Notes From Cali
I am by no means a self-catastrophist. Let’s just get that out of the way. In fact, I know that I cannot die for some time because I have yet to fulfill my prophetic destiny of becoming one with the nothingness that consumes us all, and walking the earth as an omnipotent vagabond draped by my legend and cloaked by the blinding light of my immense glory, searching endlessly for the Snickers bar that escaped my grasp in the fall of 1988.
Despite knowing this, I still like to ponder words that would make a befitting epitaph for an individual as amazing as myself. Lately I’ve been wondering what I would have inscribed on my glorified toe tag if I were buried in California. This is highly unlikely, since my mother would not allow me to be buried in anything other than the worm-soaked soil of the Great Plains state you call Ohio. However, I have figured out a way. Thanks to the fact that Ohio is governed by ass-backward reactionist leaders who strategically label themselves as "moderate” conservatives, California wine cannot be shipped to Ohio without proper taxing and licensing. So let’s say the blond and I take a trip to Sonoma wine country and one of the winery owners has an intense liking for because he’s more than a bit off his rocker. Now this professional wino takes us to the back and shows us 500-gallon barrel of wine. "Go ahead and drink from the tap,” he says. Never being one to back down from a dare, I do so. I put my mouth under the stainless steel spicket and tug on the tap.
Unfortunately, some idiot tig welded a grade 316 spicket to the 309 pipe inside the barrel using 347 tig wire. Now we all know that without proper heating precautions 347 undergoes a metallurgical phenomenon called Constitutional Liquation in which a precipitate forms and creates a stress point for expanding grain boundaries, causing them to crack. On top of that the dilution resulting from the poorly matched materials will create chrome-carbide precipitates that rob the HAZ of the chrome that protects the material from corrosion. So after a few moments of enjoying the fermented nectar, the damn levy breaks and wine rushes down my throat, bypasses my gastrol tube and goes straight for the lungs. I fall flat on my back. The blond faints, and the owner is too far-gone to do anything. So, I drown on the sweetest Chardonnay you ever tasted. All in all, not a bad way to go.
Now my belly and my blood stream are filled California wine. Berkeley protesters/ yoga instructors won’t allow my stomach to be pumped because it is a desecration to the human body, so I can’t be shipped to great state of Cows, Corn and Soybeans.
I would then be buried in Cali, and this would be my epitaph:
"If you’re reading this, you’re in California. The produce here rulez!”

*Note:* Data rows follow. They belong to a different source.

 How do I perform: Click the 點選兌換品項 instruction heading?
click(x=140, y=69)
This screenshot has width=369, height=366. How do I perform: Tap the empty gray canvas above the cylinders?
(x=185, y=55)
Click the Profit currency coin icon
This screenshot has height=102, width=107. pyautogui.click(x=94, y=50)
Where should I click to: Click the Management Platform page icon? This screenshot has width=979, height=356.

That’s right, I said it. Those who know me will take this comment with the seriousness it warrants. In my days as and Ohioan I wouldn’t have been caught dead with a vegetable in my mouth. They were all so bland, lifeless, and blatantly "good for you.” Fried sauerkraut? No thanks mom. Canned spinach doused with vinegar? Are you crazy grandma? Another plate of lettuce and Kraft Zesty Italian dressing? Is that the only salad in existence?

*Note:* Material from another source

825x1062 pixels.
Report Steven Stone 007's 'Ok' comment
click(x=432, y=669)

My fellow Midwesterners I stand here today a man changed. A man who has proudly ordered a plate of Roma Tomatoes topped with fresh basil leaves and goat cheese. I tell you that you can’t beat a good beet. I have seen the light, and it is a plate of Zucchini, baby Squash, Red Onion and Green Peppers. Although your conditioned minds won’t allow you to believe it, I will still tell you that Spinach does not grow in tin cans. It can be found fresh and it is wonderful.
If you’re man enough, or woman enough; if you think you can handle it, come here and I will show you what I have learned about the vegetable. And after that, if your poor mind is not completely consumed, I will introduce you to what they call Roasted Red Pepper Hummus.